Dad left home at 14, went to  work and in the 5o’s when I was born was self employed running is own business with a family working long hours seven days a week. At this time about May 1955 he  planted the whole of the 5 vergees  of  Clovelly in tomatoes. They where 18ins. apart in 2ft rows with along side each plant a bamboo with ties, after the fourth truss  the head was snipped off and the bunches were allowed to swell. They were planted in dry weather  had no rainfall up to August and by this time where starting to  colour , a heavy crop looked good and tomatoes had made some large growers millionaires. So my father speaking to my mothered said that they could be making a lot of money with this crop over a short picking period. Going to bed that night both felt very happy at the prospect but over night there was heavy  rain and in the morning when he looked at the crop. Of course with this rain the tomatoes had started to split with all the water and even pips where flying from the bursting fruit. When he went back to the house and told my mum what had happened she said for the first time she saw Clifford cry. My father had gone though a lot in his life and it shows even hard men cry at success/joy being turned into failure in a moment.  I with others, have found mother nature can give you pleasure but can also be quite ruthless and merciless at the same time.

When Clifford started he sold all his produce to the town market , local shops, hawkers round  and hotels, collection all his money on Saturday afternoon.

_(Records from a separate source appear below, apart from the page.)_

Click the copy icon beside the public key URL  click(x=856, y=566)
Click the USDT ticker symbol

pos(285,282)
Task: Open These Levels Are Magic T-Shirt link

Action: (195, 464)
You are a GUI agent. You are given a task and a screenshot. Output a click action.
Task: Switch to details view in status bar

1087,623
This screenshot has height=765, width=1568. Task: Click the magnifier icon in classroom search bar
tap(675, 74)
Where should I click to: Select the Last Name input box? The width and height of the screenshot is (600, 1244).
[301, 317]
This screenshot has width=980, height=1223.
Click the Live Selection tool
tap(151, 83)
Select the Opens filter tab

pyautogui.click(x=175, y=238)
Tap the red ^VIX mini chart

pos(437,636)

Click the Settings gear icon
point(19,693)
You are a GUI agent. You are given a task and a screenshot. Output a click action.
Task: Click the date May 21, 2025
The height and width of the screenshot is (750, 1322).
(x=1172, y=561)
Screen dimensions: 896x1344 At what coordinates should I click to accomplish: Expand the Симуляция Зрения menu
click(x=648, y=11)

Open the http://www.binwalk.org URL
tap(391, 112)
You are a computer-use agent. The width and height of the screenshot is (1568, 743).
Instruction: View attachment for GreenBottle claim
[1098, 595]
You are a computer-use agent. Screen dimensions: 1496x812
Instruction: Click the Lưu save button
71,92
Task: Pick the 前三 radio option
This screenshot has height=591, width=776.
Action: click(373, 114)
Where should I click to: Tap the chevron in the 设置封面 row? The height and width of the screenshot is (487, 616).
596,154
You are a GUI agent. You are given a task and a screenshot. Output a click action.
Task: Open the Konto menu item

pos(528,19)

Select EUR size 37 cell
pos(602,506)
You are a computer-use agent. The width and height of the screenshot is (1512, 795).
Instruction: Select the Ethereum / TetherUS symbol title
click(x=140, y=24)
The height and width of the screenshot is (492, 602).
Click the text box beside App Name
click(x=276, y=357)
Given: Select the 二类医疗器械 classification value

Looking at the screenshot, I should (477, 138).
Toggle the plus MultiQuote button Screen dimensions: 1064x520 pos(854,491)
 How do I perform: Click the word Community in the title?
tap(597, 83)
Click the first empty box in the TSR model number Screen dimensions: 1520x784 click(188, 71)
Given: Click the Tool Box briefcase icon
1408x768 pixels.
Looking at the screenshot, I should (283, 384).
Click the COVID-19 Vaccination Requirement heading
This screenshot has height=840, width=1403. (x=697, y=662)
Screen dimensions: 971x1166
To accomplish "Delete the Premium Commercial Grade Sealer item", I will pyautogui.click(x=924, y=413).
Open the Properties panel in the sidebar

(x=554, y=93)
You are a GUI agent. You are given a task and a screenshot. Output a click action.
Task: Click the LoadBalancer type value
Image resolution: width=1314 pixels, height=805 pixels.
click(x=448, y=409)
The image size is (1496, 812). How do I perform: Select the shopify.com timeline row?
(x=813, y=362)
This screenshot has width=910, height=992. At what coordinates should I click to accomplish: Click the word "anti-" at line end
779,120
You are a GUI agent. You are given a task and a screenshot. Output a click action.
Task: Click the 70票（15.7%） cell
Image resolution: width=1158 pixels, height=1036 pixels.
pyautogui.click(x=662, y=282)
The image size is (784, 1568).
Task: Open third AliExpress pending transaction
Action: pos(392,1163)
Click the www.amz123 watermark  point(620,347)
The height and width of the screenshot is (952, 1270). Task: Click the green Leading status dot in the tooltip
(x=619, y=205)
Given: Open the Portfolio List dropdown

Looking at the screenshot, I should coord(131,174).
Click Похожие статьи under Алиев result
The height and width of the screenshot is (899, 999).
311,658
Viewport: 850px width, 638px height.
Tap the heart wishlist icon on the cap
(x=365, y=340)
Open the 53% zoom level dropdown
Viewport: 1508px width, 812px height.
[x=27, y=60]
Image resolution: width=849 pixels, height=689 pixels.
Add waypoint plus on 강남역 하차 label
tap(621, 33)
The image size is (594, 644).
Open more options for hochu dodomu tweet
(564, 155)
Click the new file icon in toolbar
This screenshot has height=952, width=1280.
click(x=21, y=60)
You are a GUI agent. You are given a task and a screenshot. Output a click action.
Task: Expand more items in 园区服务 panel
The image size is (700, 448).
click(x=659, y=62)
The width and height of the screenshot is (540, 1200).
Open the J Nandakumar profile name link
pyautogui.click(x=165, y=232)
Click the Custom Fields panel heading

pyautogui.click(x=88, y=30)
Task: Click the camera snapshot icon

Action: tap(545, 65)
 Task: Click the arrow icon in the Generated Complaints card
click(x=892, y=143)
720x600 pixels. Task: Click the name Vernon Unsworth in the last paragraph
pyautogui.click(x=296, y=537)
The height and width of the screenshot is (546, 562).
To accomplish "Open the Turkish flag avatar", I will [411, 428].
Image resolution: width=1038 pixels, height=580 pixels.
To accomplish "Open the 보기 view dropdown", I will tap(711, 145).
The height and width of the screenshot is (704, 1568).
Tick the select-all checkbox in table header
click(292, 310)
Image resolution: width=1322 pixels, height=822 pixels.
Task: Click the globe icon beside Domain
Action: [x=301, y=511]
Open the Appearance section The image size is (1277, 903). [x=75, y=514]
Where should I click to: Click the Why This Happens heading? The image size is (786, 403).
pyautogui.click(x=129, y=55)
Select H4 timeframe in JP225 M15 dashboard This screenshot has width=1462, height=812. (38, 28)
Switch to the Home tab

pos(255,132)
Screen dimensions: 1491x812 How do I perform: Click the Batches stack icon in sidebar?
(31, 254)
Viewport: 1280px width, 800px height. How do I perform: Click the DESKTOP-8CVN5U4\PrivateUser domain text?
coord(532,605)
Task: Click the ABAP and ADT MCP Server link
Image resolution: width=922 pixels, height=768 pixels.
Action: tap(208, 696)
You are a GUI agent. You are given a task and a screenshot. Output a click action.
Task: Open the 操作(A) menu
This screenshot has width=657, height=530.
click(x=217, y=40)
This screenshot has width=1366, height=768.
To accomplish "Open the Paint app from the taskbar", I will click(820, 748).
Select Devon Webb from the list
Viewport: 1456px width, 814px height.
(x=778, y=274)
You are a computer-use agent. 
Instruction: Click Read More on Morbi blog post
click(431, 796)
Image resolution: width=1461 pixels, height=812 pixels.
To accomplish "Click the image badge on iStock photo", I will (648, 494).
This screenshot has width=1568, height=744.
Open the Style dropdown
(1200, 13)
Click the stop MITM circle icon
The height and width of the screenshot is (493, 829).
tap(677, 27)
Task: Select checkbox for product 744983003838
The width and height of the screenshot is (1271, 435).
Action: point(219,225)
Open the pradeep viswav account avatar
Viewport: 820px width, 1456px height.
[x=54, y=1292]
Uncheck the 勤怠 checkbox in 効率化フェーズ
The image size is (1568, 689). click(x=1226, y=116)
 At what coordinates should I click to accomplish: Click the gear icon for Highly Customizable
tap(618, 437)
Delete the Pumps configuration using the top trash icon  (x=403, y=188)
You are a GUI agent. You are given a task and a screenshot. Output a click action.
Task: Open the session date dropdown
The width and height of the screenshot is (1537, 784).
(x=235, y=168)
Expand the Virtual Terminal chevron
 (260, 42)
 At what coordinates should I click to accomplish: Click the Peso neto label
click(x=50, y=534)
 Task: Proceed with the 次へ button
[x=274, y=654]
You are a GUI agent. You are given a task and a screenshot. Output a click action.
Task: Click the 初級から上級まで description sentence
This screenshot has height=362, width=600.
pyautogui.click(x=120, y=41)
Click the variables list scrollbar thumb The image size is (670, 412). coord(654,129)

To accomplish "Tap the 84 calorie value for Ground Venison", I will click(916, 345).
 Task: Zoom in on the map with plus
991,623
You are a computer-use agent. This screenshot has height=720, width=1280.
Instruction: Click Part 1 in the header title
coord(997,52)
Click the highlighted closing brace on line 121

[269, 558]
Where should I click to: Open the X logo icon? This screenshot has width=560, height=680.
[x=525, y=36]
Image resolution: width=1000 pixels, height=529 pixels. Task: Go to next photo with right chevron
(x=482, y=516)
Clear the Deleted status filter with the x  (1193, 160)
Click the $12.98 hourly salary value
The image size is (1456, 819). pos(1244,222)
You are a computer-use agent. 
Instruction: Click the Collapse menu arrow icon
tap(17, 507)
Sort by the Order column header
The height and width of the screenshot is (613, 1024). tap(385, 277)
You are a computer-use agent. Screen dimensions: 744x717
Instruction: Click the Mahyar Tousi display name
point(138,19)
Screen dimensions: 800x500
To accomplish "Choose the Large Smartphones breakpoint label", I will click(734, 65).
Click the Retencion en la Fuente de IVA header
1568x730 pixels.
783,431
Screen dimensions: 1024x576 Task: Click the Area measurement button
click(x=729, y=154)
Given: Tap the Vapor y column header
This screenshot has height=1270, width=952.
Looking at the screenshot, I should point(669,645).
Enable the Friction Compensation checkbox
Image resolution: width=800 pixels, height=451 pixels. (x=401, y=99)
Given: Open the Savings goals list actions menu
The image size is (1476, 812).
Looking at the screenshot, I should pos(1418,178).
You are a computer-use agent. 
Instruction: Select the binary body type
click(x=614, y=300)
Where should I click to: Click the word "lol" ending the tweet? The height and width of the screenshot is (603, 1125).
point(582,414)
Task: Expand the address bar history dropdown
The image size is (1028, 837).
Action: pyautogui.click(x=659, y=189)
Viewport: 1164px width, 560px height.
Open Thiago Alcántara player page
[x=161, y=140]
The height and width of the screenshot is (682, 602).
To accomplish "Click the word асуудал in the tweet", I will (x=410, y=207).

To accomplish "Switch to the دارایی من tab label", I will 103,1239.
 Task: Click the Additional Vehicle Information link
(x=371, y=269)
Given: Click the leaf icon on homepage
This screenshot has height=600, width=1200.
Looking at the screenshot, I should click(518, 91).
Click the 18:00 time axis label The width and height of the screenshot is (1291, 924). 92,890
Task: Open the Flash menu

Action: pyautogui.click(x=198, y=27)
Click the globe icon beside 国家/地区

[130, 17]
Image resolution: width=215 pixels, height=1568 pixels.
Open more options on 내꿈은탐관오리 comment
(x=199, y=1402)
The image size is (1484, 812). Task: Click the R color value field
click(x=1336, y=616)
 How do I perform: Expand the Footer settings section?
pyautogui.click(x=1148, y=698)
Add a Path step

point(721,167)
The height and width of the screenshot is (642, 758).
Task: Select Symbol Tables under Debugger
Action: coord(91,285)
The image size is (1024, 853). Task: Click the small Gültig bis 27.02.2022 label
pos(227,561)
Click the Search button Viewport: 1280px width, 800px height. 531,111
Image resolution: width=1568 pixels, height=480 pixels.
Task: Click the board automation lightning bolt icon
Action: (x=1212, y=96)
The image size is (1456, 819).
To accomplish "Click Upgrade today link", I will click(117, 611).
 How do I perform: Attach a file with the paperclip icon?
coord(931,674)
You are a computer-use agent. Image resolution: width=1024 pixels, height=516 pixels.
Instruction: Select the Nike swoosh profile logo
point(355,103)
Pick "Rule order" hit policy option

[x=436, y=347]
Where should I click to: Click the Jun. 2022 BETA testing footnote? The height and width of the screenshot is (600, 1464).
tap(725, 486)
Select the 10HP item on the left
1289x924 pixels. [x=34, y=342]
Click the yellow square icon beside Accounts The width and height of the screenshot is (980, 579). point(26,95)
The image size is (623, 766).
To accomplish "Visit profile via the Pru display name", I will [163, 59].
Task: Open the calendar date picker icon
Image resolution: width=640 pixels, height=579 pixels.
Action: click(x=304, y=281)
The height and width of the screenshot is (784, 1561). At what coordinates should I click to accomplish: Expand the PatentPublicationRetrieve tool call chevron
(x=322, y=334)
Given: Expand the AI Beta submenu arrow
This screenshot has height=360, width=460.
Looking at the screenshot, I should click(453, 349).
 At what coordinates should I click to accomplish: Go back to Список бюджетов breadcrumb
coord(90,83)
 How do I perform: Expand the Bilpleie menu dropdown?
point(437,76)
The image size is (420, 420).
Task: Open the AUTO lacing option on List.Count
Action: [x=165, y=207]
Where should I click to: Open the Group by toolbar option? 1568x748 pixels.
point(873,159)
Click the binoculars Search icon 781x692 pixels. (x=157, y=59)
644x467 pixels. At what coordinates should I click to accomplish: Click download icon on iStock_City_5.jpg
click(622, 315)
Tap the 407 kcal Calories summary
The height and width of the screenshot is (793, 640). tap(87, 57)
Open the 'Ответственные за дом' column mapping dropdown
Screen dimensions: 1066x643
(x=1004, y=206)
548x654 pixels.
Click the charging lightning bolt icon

One Saturday he ploughed three quarters of  the field in single furrows at Clovelly before collecting his cash on his market round and when he came to have his tea, told my mum “I will finish the field before tea.” He duly went down and ploughed the last quarter, returned to the house and was about to have his meal but mum asked him for the weekly housekeeping money. He always put the notes in his big wallet which always went in his back pocket but when reaching in the wallet had gone. He then realized that he had deposited the money in the wallet and then the back pocket, so it could only be lost when he had finished the ploughing. He said to my mum that he would not have tea yet but go and look in case it was in the van or in the field. Not ther so ended up ploughing the quarter of the field he thought had finished, cricking his neck looking back in the process before turning it up on the third attempt. All was not lost and food on the table for the week.